4370 Höhenmeter und 62,37 Kilometer (Anmerkung: die Veranstalter schreiben 53 Kilometer und 3994 Höhenmeter. Die Höhenmesser der Jungs haben allerdings das andere Ergebnis ergeben..) in 9 Stunden und 39 Minuten: Magnus Doll, Lukas Rinner und Cornelius Hipp sind bei der Patrouille des Glaciers (PDG) mitgelaufen, dem größten Skitourenrennen der Welt – und waren ziemlich überrascht, dass sie gleich den dritten Platz in ihrer Altersgruppe Senioren 1 (Bis 90 Jahre alle zusammengerechnet) schafften. Im Gesamtklassement macht das den vorläufig 12. Platz, da ein weiterer Lauf voraussichtlich am Sonntag startet. „Wir hatten während des Rennens alle unsere Höhen und Tiefen. Aber die Stimmung war trotzdem immer gut im Team“, freuen sich die drei nach dem Lauf.

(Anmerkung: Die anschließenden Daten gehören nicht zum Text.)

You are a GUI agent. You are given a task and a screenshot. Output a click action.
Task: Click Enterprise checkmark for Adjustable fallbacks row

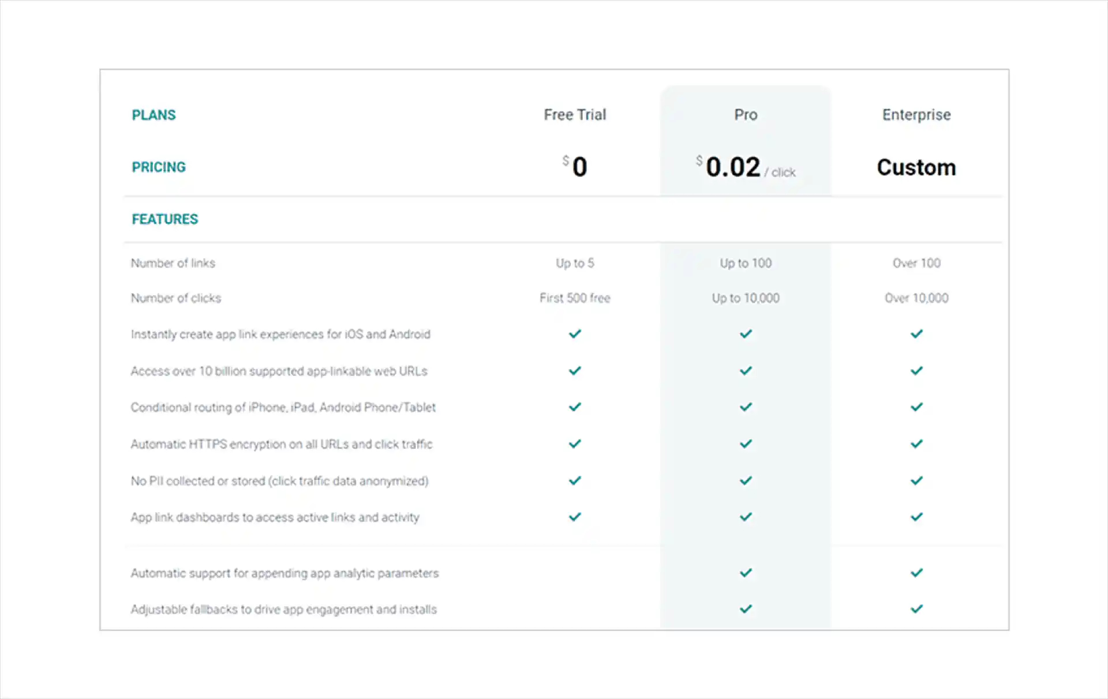[x=916, y=609]
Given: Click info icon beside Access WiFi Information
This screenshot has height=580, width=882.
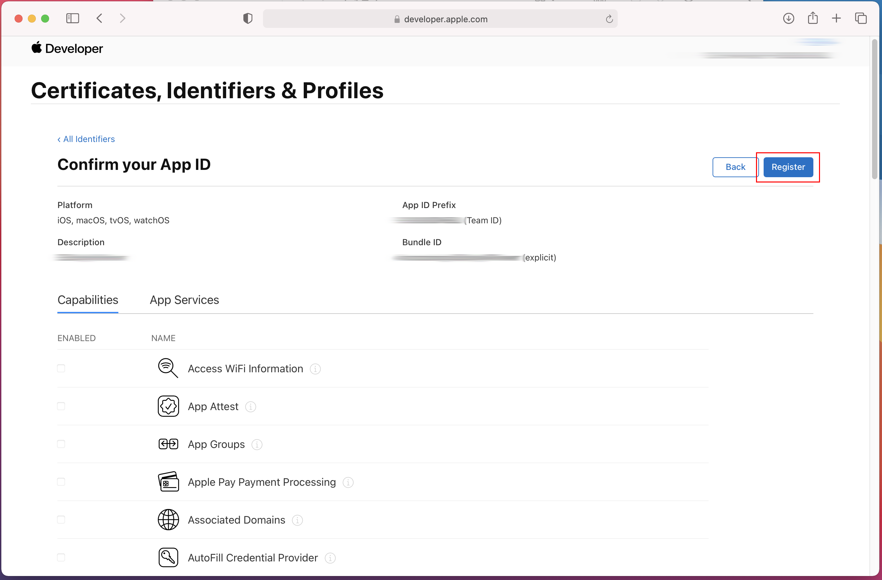Looking at the screenshot, I should [x=315, y=369].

331 Seilschaften à drei Läufer starteten über den Kurs von Zermatt nach Verbier. Um 1 Uhr nachts ging es für das Team „Schuh Sport Trenkle Pfronten“ los. (Text geht unterm Foto weiter…)

Die drei Allgäuer auf Platz drei von links:  Magnus Doll, Cornelius Hipp und Lukas Rinner.
Die drei Allgäuer auf Platz drei von links: Magnus Doll, Cornelius Hipp und Lukas Rinner.

Die ersten knapp 700 Höhenmeter mussten mit Laufschuhen zurückgelegt werden. Erst kurz vor dem Gletscher zogen die Seilschafften ihre Ski an: Hoch zum Tête Blanche auf 3650 Meter. Dann wieder runter nach Arolla, und über zwei weitere Aufstiege nach Verbier, in die französischsprachige Schweiz. „Durch Neuschnee waren dieSpuren langsam, die Abfahren schwer aber steinig“, erzählt Cornelius. „Durch vorhergehende Starter waren die Abfahrten in Buckelpisten verwandelt worden.“ Für den Anstieg zumTête Blanche mussten sich die Mannschafften zusammen ans Seil schließen. Das gesamte Material – darunter Helm, Seil, Klettergurt und Eispickel – trugen die Läufer immer bei sich. Mit den Ski wieder auf den Rücken rannten die Tourengeher – endlich am Ziel – durch die Ortschaft Verbier.

Die PDG ist ein internationaler militärischer Skialpinismus-Wettkampf der Schweizer Armee, an dem auch zivile Patrouillen teilnehmen dürfen. Sie fand erstmals im April 1943 statt. Das Schweizer Militär sichert den Lauf ab.